Find out when may be the right time for you to take your retirement benefits.
Deciding when to start collecting Social Security benefits is one of the key decisions you’ll make in retirement. As a guaranteed source of income that’s not tied to market performance, Social Security plays an important role in your broader retirement income strategy, providing stable and predictable income for as long as you live.
And while delaying your benefits can increase your monthly payment, waiting to begin Social Security until you receive the maximum benefit is not the right choice for everyone. Instead, you’ll want to account for a variety of personal factors and circumstances before you make your decision.
As you navigate this question, an Ameriprise financial advisor can work with you to determine the appropriate age for you to start taking Social Security benefits.
Here are eight factors to consider when deciding when to apply for Social Security:
1. Your age
To start, you’ll want to consider how the age at which you begin taking Social Security benefits will impact your monthly payment. You can begin collecting Social Security benefits when you turn 62, but you’ll receive reduced benefits if you do so. If you wait until your full retirement age, which is 66 or 67 depending on the year you were born, you’ll receive 100% of the benefits you are entitled to. And if you wait until age 70, you will receive 124% of your benefit amount.

Learn more: Key retirement milestone ages to track
2. Your health and life expectancy
As you make this decision, you’ll want to account for your health, your family’s health history and your life expectancy. Is it common for your relatives to live into their 90s? Do you have any chronic health conditions that present challenges? While it may be uncomfortable to think about your mortality, it’s a factor that should influence your decision. For example, if your family history suggests that there’s a good chance you’ll live a longer life, it may be more financially beneficial to wait to collect Social Security.

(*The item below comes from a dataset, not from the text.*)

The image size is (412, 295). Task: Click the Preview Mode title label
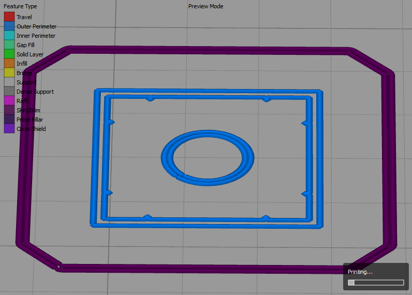205,7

3. Your total benefit amount
The earlier you take Social Security, the lower the monthly payment. Over time, this can translate to a reduced total benefit amount, depending on how long you live. While you can’t predict your life expectancy, you’ll want to run the numbers and compare your potential total benefit if you retire at age 63, full retirement age (66 or 67 years) and age 70. In some cases, claiming benefits early does not translate to an overall lower benefit amount.
The below hypothetical scenario illustrates how total Social Security benefits can vary over time for two women who begin collecting at different ages. As you’ll note, it’s not until age 82 that the woman who delays Social Security accrues more total benefit.

Social Security retirement benefits calculator
Use this tool to estimate what your retirement benefit amount could be. Adjust your retirement age to see the impact on your Social Security income.
4. Your finances
Beyond your Social Security benefit, you’ll want to consider your other income sources and current financial position. Overall, what does your retirement portfolio look like? Are you comfortably covering your current expenses without this additional income? If you’re healthy and don't need the income right away, it may be wise to delay your benefits to age 70, when you’ll receive the maximum amount.
5. Your employment status
If you’re currently employed, it may make sense to hold off drawing Social Security until you stop working. Social Security is based on your highest 35 years of earnings, meaning that working longer could increase your benefit. Further, the federal program is structured to disincentivize simultaneously working and withdrawing Social Security prior to reaching your full retirement age. If you take Social Security before you reach age 66 or 67 and earn wages over a certain amount, it may lead to a decrease in your monthly benefit. Once you reach your full retirement age, you can take Social Security and work without reducing your benefits.
Learn more: Working after retirement
6. Your marital status
If you’re married or divorced, you’ll want to account for the impact that taking Social Security can have on the benefits of your spouse or ex-spouse. For example, if you and your spouse have a significant age or income gap, delaying benefits until the higher earner turns age 70 may be a smart move. This can help maximize the potential benefits for both spouses, since the higher earner's benefit won’t stop until the death of the surviving spouse.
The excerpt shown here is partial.